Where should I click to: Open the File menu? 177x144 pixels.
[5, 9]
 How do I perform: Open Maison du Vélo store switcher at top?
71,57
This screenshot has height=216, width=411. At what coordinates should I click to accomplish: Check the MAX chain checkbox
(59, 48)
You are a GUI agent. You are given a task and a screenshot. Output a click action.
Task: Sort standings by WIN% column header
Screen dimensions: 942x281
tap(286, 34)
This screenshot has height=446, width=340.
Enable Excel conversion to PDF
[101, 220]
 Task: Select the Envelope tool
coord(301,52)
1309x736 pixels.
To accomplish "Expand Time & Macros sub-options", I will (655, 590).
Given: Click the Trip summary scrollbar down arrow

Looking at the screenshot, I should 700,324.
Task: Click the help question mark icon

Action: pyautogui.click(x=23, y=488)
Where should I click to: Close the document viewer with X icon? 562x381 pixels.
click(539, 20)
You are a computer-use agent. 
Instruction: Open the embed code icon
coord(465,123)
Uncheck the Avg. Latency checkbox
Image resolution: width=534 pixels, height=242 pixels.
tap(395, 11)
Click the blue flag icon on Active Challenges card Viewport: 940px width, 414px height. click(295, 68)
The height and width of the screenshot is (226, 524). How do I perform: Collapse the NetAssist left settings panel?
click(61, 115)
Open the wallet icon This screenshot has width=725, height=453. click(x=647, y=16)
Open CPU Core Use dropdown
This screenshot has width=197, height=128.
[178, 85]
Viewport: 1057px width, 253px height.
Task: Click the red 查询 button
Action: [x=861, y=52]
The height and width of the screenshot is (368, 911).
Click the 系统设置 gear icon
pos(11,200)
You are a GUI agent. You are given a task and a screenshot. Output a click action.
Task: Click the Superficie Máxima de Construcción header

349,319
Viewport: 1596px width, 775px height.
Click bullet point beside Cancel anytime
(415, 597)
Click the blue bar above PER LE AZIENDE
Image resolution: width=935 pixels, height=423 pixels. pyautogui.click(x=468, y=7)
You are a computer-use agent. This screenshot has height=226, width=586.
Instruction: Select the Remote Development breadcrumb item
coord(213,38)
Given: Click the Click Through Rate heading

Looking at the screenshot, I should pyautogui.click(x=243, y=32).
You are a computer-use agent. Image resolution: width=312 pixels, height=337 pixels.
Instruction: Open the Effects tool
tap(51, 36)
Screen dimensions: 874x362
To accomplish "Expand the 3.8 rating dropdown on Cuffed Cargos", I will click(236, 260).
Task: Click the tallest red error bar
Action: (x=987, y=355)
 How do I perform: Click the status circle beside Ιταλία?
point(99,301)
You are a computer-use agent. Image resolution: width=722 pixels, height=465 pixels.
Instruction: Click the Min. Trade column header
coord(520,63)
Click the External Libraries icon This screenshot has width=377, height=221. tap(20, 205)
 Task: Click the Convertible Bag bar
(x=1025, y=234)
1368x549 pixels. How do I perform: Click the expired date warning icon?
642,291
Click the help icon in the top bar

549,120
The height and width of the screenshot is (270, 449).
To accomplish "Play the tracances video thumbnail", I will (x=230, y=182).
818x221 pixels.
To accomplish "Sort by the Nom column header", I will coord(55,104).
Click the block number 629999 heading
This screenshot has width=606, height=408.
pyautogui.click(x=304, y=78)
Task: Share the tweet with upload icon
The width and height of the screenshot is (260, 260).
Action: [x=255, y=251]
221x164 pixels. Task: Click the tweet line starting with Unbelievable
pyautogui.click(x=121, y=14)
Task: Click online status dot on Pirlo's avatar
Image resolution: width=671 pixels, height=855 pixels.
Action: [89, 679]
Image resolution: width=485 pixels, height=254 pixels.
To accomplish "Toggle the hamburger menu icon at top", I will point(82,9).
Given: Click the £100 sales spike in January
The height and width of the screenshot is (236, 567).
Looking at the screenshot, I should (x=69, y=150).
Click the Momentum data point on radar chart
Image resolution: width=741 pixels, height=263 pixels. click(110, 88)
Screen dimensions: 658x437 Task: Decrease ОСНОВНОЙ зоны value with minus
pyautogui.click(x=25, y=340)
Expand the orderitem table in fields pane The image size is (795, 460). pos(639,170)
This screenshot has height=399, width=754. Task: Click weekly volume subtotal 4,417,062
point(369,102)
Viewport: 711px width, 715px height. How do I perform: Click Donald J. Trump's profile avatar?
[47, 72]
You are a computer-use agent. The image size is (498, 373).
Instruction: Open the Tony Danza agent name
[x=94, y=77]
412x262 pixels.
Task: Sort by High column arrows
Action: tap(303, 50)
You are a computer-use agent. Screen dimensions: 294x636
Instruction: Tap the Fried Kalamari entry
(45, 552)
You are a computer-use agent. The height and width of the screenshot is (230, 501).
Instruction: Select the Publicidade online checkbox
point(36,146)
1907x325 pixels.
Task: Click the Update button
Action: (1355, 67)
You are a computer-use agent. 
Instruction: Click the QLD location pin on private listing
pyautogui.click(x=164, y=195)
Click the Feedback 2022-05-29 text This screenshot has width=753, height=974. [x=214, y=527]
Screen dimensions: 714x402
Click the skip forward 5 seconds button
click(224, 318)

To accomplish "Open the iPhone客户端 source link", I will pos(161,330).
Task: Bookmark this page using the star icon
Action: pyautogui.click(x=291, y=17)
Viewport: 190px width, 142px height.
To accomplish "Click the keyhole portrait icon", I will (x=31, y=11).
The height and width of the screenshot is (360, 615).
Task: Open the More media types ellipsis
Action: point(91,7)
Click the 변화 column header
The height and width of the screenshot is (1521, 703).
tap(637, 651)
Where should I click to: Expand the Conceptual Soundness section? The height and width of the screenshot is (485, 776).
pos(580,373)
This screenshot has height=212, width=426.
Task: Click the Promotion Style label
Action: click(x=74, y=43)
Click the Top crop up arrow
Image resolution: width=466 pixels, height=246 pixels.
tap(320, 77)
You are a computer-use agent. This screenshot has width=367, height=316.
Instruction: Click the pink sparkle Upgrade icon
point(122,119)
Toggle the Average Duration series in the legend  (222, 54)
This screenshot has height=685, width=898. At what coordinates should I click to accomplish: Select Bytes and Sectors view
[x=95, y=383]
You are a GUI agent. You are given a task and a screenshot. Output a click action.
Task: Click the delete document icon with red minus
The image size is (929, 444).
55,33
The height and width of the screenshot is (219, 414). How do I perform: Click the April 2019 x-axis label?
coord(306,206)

Your goal: Only the lines that hold the word "computer" are wanted; each should be pulled from the records.

Task result:
You are a computer-use agent. 
You are a computer-use agent. This screenshot has height=226, width=586.
You are a computer-use agent. Image resolution: width=312 pixels, height=337 pixels.
You are a computer-use agent. Image resolution: width=722 pixels, height=465 pixels.
You are a computer-use agent. The image size is (498, 373).
You are a computer-use agent. Screen dimensions: 294x636
You are a computer-use agent. The height and width of the screenshot is (230, 501).
You are a computer-use agent. 
You are a computer-use agent. This screenshot has width=367, height=316.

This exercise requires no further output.